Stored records
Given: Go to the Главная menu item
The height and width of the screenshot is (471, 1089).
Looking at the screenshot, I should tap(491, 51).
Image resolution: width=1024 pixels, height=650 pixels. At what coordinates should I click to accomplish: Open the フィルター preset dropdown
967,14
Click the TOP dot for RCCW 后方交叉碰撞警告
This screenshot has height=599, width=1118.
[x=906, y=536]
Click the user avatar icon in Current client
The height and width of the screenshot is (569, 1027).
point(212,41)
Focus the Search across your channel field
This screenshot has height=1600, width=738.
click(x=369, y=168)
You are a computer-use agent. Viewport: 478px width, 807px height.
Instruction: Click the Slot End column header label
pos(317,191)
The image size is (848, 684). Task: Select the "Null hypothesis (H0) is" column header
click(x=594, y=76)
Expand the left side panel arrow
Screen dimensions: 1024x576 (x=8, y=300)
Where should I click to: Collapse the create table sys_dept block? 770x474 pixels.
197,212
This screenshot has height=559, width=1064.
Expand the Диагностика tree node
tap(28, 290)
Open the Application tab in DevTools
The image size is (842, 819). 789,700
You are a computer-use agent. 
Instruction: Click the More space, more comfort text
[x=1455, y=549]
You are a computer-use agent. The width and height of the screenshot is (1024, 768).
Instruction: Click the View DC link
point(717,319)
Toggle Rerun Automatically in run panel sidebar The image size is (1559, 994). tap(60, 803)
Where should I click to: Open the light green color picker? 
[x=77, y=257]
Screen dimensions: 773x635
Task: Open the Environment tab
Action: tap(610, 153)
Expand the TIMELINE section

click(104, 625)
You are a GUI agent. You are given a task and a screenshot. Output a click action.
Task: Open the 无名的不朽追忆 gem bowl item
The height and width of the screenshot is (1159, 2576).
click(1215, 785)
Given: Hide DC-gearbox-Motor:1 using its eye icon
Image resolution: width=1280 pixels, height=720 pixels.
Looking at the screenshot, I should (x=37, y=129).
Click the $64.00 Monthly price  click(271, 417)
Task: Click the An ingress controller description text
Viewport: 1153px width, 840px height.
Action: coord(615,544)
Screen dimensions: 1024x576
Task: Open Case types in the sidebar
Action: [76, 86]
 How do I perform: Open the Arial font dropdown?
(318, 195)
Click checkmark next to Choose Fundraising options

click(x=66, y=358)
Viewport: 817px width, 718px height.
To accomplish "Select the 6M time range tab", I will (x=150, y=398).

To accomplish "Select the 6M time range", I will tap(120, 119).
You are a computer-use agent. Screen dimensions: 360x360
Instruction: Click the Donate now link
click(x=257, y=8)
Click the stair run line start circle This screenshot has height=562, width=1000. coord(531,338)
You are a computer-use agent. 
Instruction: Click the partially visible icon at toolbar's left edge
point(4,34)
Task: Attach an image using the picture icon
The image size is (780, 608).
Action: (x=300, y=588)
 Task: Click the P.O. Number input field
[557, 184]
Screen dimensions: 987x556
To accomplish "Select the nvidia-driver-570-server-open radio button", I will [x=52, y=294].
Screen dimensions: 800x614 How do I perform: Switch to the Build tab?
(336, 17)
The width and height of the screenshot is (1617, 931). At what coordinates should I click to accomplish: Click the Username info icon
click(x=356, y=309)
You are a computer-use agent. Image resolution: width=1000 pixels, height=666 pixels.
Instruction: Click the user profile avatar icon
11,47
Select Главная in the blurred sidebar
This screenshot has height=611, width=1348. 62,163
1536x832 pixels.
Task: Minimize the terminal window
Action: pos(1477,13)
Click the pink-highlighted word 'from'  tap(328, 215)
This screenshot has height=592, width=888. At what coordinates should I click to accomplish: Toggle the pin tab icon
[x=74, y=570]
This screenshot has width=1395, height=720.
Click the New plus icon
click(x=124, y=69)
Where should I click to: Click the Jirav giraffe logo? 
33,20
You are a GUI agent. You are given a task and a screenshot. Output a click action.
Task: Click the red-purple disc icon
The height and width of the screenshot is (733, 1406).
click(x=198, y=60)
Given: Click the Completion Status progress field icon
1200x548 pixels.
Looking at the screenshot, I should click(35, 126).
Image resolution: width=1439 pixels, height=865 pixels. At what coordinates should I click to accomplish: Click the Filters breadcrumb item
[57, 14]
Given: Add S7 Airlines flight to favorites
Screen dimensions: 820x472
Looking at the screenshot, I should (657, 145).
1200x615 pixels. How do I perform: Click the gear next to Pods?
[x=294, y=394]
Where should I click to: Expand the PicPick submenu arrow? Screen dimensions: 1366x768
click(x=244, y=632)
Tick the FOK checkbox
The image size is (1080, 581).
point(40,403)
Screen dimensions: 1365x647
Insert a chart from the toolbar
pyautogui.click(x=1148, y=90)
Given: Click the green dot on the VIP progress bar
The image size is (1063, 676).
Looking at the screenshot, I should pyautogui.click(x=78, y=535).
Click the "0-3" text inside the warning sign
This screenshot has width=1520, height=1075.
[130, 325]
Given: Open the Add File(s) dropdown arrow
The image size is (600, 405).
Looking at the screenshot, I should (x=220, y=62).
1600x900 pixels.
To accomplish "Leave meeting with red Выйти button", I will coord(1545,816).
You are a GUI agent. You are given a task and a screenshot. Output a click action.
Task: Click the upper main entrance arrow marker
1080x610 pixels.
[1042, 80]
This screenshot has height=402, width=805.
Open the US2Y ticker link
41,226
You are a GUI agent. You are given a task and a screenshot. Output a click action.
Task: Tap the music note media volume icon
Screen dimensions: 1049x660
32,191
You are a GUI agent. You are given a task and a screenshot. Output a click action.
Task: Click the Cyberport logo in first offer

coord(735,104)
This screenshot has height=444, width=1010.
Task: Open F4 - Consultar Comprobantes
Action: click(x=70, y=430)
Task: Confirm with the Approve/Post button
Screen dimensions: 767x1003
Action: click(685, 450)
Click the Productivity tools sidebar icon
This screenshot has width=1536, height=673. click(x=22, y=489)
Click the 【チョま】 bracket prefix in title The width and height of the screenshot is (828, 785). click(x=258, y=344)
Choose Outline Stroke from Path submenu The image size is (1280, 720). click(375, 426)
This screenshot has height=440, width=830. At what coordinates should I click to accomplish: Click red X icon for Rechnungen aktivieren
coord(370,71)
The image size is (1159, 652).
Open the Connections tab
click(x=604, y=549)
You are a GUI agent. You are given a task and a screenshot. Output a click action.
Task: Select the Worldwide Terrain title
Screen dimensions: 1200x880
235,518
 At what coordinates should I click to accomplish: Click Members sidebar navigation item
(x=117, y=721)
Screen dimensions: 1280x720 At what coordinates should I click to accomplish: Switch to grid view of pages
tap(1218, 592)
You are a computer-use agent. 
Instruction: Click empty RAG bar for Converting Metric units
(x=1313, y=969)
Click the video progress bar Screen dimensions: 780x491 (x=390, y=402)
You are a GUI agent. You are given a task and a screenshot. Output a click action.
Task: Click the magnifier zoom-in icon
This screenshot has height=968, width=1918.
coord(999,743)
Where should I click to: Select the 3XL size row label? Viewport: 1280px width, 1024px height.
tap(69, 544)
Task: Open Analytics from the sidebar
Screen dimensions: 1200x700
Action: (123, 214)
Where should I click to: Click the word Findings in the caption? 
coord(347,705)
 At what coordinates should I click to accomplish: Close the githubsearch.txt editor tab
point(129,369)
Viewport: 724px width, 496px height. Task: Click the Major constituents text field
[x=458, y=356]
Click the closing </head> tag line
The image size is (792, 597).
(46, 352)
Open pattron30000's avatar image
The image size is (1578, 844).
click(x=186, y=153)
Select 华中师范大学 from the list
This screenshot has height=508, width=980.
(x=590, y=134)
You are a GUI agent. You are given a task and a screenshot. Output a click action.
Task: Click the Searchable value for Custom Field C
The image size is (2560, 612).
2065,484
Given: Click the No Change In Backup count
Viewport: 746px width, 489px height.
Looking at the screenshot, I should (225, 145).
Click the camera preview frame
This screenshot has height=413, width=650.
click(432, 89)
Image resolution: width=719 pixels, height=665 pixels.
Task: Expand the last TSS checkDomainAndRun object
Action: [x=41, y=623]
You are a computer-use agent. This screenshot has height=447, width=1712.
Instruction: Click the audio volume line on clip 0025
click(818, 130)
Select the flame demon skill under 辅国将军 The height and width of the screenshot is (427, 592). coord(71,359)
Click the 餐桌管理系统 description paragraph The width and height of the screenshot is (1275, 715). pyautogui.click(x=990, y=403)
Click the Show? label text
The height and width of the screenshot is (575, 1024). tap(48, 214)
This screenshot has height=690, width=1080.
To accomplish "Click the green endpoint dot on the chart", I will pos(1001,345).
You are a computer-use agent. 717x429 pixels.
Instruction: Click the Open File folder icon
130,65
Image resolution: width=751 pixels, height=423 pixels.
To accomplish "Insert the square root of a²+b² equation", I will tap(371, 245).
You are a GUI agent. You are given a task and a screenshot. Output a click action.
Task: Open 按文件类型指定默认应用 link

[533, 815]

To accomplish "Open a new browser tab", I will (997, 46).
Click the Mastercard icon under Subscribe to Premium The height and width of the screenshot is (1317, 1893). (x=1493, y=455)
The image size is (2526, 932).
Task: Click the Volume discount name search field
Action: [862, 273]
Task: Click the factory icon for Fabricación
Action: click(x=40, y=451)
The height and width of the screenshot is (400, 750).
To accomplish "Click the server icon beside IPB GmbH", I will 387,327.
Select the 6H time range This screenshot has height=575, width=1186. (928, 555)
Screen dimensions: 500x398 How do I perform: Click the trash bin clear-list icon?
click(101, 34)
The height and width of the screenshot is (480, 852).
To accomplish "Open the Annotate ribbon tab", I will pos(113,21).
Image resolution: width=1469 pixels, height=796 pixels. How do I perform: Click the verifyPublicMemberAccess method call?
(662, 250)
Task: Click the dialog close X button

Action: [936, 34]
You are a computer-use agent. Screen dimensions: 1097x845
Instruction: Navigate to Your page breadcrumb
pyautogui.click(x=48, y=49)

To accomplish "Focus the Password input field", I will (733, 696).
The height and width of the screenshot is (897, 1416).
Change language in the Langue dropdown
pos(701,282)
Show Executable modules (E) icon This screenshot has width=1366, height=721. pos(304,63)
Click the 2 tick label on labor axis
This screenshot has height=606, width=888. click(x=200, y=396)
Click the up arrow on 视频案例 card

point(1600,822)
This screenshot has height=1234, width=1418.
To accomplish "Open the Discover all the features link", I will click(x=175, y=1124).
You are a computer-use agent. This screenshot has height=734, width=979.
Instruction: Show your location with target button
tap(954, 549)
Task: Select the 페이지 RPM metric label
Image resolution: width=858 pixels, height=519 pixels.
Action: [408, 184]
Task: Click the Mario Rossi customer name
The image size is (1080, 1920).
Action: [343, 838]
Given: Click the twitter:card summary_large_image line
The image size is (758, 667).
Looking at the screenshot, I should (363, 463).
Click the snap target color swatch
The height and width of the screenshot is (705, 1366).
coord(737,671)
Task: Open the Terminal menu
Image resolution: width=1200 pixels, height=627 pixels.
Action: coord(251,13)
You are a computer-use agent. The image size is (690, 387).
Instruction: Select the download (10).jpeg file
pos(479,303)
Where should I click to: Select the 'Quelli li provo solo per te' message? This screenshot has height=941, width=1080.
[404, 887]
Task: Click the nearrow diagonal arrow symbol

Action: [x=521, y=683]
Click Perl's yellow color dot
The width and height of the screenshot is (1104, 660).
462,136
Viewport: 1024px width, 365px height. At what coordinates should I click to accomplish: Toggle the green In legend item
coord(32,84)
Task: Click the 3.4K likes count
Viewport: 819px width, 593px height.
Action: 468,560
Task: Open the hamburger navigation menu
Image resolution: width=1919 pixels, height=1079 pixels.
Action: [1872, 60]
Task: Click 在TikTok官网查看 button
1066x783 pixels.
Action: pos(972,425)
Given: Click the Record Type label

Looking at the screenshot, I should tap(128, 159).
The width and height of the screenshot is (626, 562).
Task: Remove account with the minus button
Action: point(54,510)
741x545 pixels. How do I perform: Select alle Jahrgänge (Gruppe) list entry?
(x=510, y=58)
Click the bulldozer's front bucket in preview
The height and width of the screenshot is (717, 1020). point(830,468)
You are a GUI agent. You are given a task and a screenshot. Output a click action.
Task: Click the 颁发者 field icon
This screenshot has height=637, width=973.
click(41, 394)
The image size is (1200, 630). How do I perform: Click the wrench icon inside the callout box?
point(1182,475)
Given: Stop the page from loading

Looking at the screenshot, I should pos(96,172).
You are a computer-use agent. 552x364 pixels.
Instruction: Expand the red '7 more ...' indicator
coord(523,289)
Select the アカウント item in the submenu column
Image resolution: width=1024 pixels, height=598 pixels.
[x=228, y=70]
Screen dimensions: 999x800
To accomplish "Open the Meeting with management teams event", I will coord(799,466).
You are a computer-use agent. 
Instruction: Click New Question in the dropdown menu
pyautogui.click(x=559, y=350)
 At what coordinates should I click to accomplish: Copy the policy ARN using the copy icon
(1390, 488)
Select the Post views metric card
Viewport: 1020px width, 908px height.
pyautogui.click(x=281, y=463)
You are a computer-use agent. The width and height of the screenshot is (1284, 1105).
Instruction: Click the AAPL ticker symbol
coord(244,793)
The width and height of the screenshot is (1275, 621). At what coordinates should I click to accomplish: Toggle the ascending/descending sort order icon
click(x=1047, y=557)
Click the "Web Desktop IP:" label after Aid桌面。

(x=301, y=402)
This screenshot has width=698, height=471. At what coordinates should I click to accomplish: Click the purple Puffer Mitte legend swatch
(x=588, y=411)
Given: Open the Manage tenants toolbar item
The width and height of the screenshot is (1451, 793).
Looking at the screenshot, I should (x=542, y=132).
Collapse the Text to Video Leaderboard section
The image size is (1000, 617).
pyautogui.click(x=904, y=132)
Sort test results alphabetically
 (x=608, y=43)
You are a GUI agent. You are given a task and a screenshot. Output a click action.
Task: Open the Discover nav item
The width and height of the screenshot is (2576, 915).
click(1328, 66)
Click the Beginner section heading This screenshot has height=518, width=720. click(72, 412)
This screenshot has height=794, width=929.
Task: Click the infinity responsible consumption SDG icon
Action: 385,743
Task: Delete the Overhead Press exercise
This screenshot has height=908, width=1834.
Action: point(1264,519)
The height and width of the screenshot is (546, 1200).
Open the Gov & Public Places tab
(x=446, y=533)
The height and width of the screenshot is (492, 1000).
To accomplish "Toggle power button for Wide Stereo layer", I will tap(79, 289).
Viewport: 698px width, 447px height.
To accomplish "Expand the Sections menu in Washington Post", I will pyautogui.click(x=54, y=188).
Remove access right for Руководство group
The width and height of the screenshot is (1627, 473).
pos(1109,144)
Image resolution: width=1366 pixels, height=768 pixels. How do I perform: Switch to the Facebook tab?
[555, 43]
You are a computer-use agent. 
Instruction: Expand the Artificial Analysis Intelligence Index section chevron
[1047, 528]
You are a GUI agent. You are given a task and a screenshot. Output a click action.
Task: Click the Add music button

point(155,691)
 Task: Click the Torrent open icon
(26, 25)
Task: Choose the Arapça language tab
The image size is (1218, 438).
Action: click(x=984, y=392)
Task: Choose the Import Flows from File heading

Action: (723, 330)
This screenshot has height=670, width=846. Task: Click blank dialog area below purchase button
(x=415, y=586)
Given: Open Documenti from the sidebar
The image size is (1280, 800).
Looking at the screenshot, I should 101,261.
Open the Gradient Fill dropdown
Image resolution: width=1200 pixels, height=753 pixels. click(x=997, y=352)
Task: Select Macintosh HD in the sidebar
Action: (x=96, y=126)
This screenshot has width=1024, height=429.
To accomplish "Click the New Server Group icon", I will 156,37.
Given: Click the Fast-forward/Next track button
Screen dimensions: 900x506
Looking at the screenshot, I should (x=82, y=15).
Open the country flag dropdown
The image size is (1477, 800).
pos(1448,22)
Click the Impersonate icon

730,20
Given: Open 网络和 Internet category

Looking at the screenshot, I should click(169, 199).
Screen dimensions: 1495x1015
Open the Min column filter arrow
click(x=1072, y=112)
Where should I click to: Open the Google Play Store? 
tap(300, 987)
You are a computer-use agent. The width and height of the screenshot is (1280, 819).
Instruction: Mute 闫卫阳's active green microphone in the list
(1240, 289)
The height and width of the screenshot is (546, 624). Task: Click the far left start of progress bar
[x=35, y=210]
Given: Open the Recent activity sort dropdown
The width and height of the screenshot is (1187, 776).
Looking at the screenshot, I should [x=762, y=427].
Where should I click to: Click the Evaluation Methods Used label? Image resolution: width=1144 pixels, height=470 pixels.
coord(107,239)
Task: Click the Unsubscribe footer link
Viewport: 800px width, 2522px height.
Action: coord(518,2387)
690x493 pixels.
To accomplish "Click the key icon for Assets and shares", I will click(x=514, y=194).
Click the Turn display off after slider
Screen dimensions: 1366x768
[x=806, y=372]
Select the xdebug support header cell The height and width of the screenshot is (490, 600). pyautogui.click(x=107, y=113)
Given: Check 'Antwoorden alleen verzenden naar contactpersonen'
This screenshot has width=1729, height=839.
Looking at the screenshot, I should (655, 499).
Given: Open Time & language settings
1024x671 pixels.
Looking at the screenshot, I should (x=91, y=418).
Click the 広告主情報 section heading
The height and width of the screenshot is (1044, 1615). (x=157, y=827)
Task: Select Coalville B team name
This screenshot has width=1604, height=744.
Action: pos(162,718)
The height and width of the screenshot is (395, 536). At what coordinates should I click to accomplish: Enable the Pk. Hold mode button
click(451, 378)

Task: Of all the entries above, retype exactly the lines from the line with "Click the $64.00" to the line with "Task: Attach an image using the picture icon", both included, and no others.

Output for this task:
Click the $64.00 Monthly price  click(271, 417)
Task: Click the An ingress controller description text
Viewport: 1153px width, 840px height.
Action: coord(615,544)
Screen dimensions: 1024x576
Task: Open Case types in the sidebar
Action: [76, 86]
 How do I perform: Open the Arial font dropdown?
(318, 195)
Click checkmark next to Choose Fundraising options

click(x=66, y=358)
Viewport: 817px width, 718px height.
To accomplish "Select the 6M time range tab", I will (x=150, y=398).

To accomplish "Select the 6M time range", I will tap(120, 119).
You are a computer-use agent. Screen dimensions: 360x360
Instruction: Click the Donate now link
click(x=257, y=8)
Click the stair run line start circle This screenshot has height=562, width=1000. coord(531,338)
You are a computer-use agent. 
Instruction: Click the partially visible icon at toolbar's left edge
point(4,34)
Task: Attach an image using the picture icon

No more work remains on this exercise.